Jajak pendapat Harris Interactive diambil untuk Jenis Pemimpin yang Berbeda mengetahui seberapa baik organisasi berfungsi di bawah kepemimpinan saat ini. Berikut adalah hasil wawancara dengan 23.000 pekerja Amerika dan ditafsirkan oleh mendiang Stephen Covey seolah-olah organisasi-organisasi ini adalah tim olahraga beranggotakan 11 orang:

Hanya 4 dari 11 pemain yang tahu gol mana yang menjadi tujuan mereka
Hanya 2 dari 11 yang peduli
Hanya 2 dari 11 yang tahu posisi apa yang mereka mainkan dan apa peran mereka
9 dari 11, dalam beberapa hal, akan berkompetisi melawan tim mereka sendiri, bukan lawan
Dengan banyaknya pelatihan kepemimpinan bobby nasution yang tersedia, mengapa kepemimpinan di Korporat Amerika dan Politik Amerika begitu kurang? Dengan semua pelatihan Kepemimpinan di pasar, mengapa organisasi meminta yang baruPelatihan Kepemimpinan? Saya ingin meminjam komentar yang dibuat Tony Robbins baru-baru ini tentang Kepemimpinan. Robbins berkata, ‘Seorang pemimpin adalah seseorang yang menciptakan terobosan.
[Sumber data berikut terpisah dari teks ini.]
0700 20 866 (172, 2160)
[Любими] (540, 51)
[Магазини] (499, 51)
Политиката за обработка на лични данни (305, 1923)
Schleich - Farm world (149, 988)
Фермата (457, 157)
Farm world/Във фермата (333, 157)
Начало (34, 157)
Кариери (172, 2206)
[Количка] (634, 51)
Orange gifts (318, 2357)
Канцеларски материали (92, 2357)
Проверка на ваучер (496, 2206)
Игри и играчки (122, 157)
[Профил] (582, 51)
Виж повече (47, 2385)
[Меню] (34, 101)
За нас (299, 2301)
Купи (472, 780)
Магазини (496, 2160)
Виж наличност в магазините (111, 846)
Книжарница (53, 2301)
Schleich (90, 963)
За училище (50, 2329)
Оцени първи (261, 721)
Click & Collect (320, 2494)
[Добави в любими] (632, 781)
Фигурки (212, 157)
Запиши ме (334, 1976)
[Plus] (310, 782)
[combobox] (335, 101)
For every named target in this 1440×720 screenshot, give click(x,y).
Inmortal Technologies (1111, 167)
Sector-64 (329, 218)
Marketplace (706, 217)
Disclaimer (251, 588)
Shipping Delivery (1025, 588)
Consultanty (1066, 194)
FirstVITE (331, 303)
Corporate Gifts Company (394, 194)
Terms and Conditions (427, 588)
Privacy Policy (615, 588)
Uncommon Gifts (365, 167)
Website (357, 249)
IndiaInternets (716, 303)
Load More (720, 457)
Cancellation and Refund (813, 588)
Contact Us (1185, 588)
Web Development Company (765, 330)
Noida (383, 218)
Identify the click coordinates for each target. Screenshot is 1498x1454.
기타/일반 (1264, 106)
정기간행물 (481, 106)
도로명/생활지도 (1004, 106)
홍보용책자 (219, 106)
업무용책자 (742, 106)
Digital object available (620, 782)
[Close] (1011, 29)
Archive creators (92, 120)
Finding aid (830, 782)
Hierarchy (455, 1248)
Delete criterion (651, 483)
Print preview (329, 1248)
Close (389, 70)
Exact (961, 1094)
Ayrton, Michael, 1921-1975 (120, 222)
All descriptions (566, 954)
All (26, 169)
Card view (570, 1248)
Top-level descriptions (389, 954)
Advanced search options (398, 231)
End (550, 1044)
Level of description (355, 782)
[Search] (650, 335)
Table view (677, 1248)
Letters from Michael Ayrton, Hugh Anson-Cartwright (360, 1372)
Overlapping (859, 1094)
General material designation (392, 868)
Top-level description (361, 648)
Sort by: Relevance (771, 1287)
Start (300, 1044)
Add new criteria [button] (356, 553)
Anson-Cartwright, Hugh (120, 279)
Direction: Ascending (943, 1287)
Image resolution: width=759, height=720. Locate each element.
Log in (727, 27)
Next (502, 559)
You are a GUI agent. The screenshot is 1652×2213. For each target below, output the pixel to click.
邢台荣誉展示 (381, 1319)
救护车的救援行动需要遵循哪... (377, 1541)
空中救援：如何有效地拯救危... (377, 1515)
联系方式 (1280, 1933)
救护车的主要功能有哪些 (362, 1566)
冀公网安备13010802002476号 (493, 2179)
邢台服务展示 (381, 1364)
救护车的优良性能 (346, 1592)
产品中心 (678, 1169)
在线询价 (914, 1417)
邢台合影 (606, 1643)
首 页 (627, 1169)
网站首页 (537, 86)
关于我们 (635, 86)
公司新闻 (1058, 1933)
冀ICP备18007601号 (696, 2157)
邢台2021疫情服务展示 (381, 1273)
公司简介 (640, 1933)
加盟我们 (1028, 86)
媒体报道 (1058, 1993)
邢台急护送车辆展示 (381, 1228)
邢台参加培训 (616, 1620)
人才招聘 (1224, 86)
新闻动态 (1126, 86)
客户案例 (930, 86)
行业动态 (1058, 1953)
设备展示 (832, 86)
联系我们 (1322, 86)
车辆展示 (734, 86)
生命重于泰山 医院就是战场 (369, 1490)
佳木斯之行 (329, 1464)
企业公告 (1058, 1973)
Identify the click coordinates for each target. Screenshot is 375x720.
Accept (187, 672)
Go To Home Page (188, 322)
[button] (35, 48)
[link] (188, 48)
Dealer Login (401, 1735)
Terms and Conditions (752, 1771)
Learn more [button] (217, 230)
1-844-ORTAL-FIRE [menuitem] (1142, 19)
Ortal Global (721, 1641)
Kita hidup dalam masa kepemimpinan yang paling mengecewakan dalam sejarah keberadaan saya di sini. Kenapa kita kecewa? Karena orang-orang yang kami panggil sebagai pemimpin adalah pengikut. Sebagian besar politisi dan bahkan pemimpin perusahaan berusaha mempertahankan pekerjaan mereka sehingga mereka melakukan apa yang populer. Tidak ada kepemimpinan dalam mengikuti apa yang populer. Kepemimpinan adalah kapasitas Anda untuk turun tangan ketika Anda tahu itu tidak populer, tetapi Anda tahu dalam jiwa Anda bahwa itu benar dan untuk memengaruhi orang lain. Dalam benak saya, inilah definisi saya tentang seorang Leader: Seseorang yang berpengaruh nyata. Seseorang yang tidak akan membela sesuatu jika mereka tahu dalam jiwanya bahwa itu tidak benar. Dan,

Inilah tantangan saya untuk Anda; Bagaimana Anda akan menunjukkan diri Anda menjadi Pemimpin sejati? Warisan apa yang akan Anda tinggalkan yang akan berdampak pada orang-orang yang Anda sentuh dan seterusnya? Apa yang akan Anda lakukan untuk mengubah statistik yang ditunjukkan di atas?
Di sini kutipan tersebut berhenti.